Montréal, le 28 septembre 2022 – Le Centre québécois du droit de l’environnement (CQDE) dépose aujourd’hui à la Cour suprême du Canada une requête pour obtenir la permission d’intervenir dans un important dossier mettant en cause la validité constitutionnelle de la Loi sur l’évaluation d’impact.

Durant les mois précédant et suivant l’adoption de la Loi (projet de loi C-69) en juin 2019, le CQDE a réalisé de nombreux travaux dans l’objectif d’assurer une meilleure protection de l’environnement en renforçant le régime fédéral d’évaluation des projets.

Pour rappel, le 10 mai dernier la majorité de la Cour d’appel de l’Alberta a considéré que la Loi empiète sur les compétences provinciales de manière à la rendre invalide. Si cette conclusion est maintenue, cela risque fortement d’empêcher un palier de gouvernement d’agir pour la protection de l’environnement, alors que l’intervention de tous les paliers s’avère nécessaire en ce temps de crise climatique.

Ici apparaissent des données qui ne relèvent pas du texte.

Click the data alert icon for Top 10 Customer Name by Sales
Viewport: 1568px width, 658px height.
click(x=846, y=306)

À l’inverse, le CQDE s’inquiète aussi de l’effet qu’une telle décision pourrait avoir sur la capacité des provinces, comme le Québec, à exercer leurs propres compétences constitutionnelles et d’encadrer les projets qui se réalisent sur leur territoire.

« Au coeur de cette affaire se trouve l’équilibre entre les compétences fédérales et provinciales et, plus fondamentalement, la capacité de chacun des paliers de gouvernement de procéder à des évaluations rigoureuses et globales de projets pour en vérifier les impacts sur leurs compétences respectives », explique Me David Robitaille, représentant le CQDE dans ce dossier.

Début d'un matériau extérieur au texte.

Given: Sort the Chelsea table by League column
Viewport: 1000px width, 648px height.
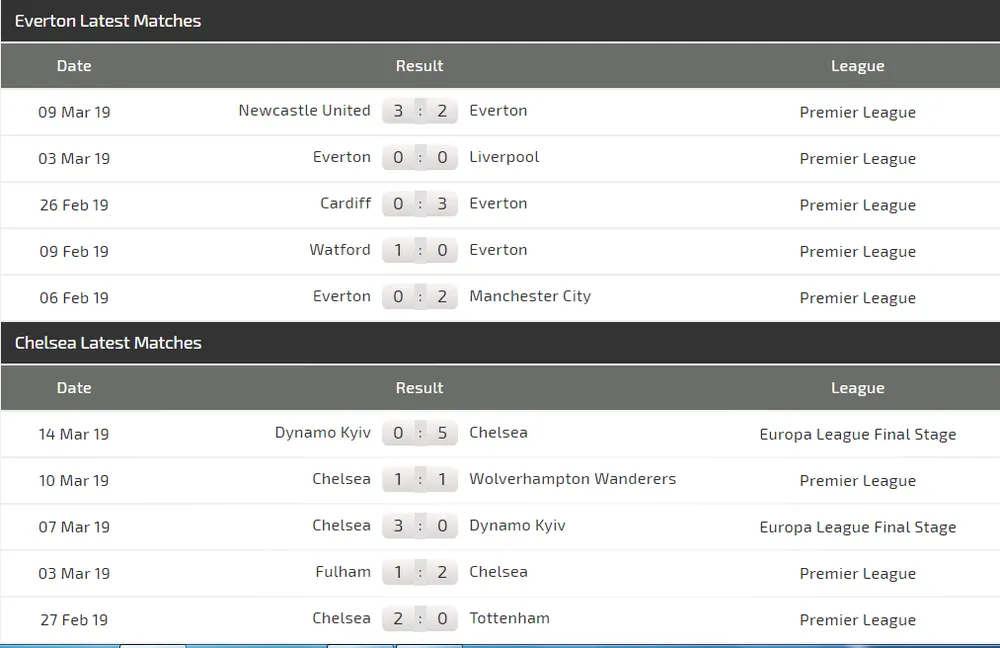Looking at the screenshot, I should (x=857, y=388).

« Pour l’évaluation des grands projets, on ne peut plus se permettre d’avoir des reculs en matière de protection juridique de l’environnement et de participation publique, donc il est important que tous les paliers de gouvernement jouent pleinement leur rôle dans l’encadrement de ces projets », ajoute Me Marc Bishai, représentant aussi le CQDE auprès de la Cour suprême.